▶ _Exercise directions_
Which lines in the records below contain the word "screenshot"? Find each one and copy it out in full.

--- Record set ---

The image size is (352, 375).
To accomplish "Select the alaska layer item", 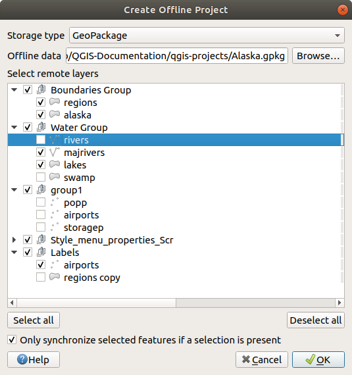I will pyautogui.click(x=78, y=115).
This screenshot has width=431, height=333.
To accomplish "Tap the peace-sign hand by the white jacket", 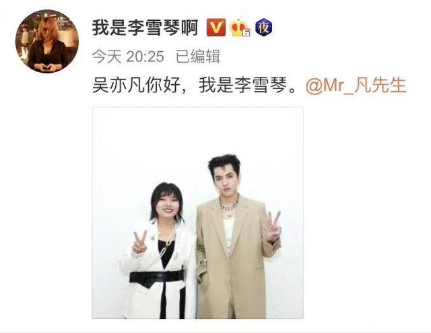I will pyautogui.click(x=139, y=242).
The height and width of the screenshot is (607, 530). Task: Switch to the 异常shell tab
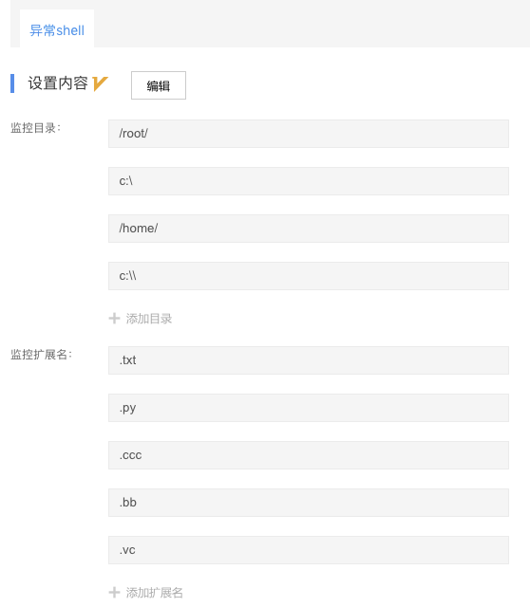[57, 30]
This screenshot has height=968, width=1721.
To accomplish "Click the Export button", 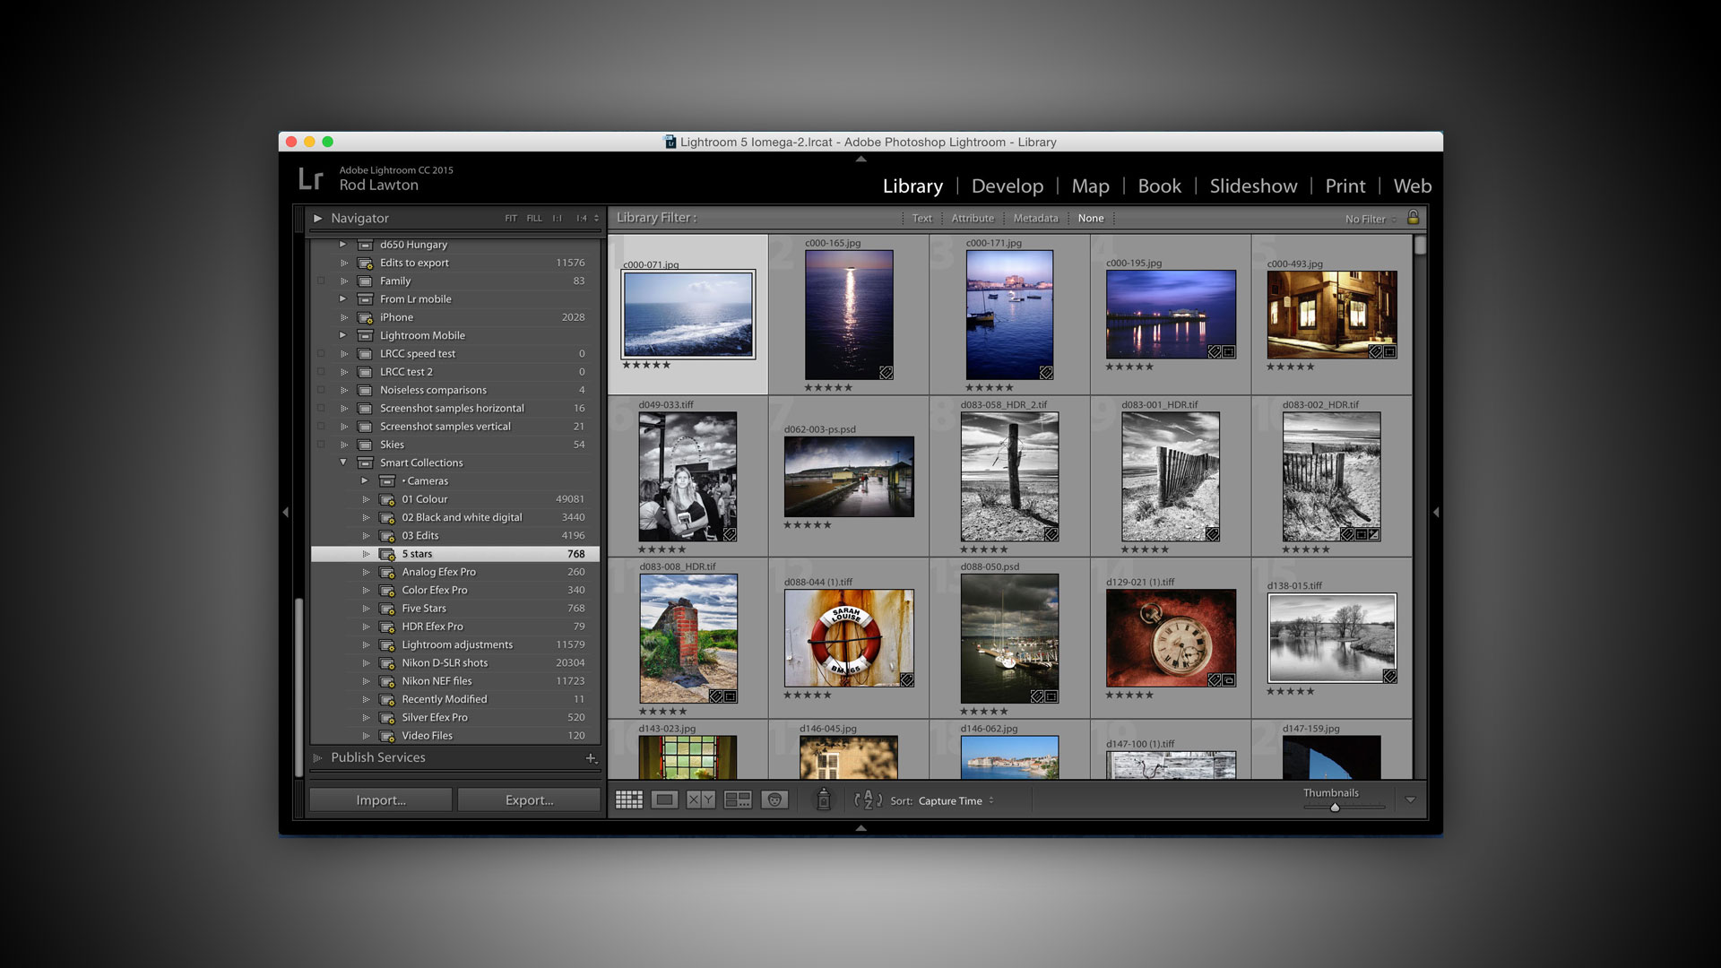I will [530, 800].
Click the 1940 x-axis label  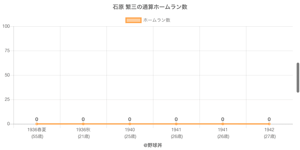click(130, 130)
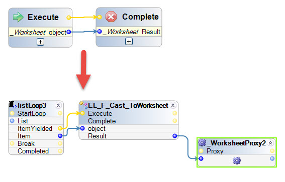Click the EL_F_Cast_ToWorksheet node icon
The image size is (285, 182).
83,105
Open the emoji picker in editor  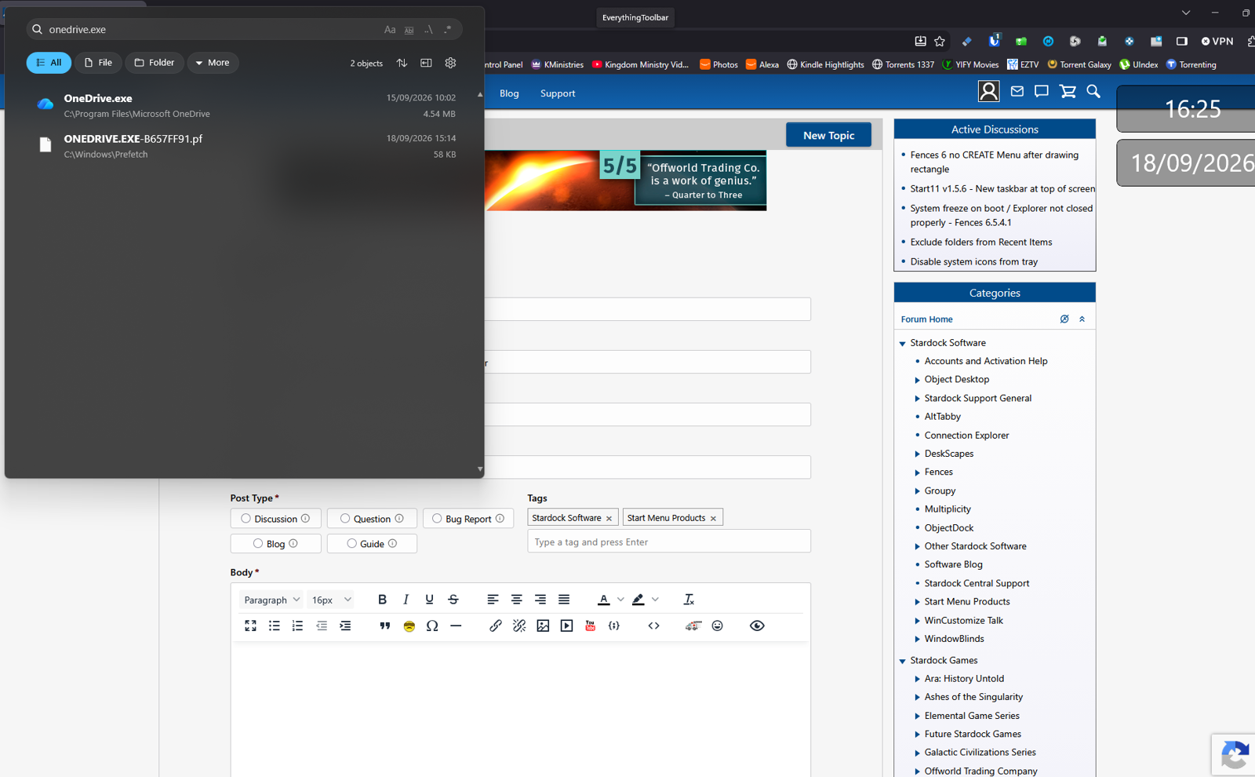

---

▶ _Solution_
This screenshot has width=431, height=333.
The height and width of the screenshot is (607, 530). Task: Switch to the 异常shell tab
This screenshot has height=968, width=1721.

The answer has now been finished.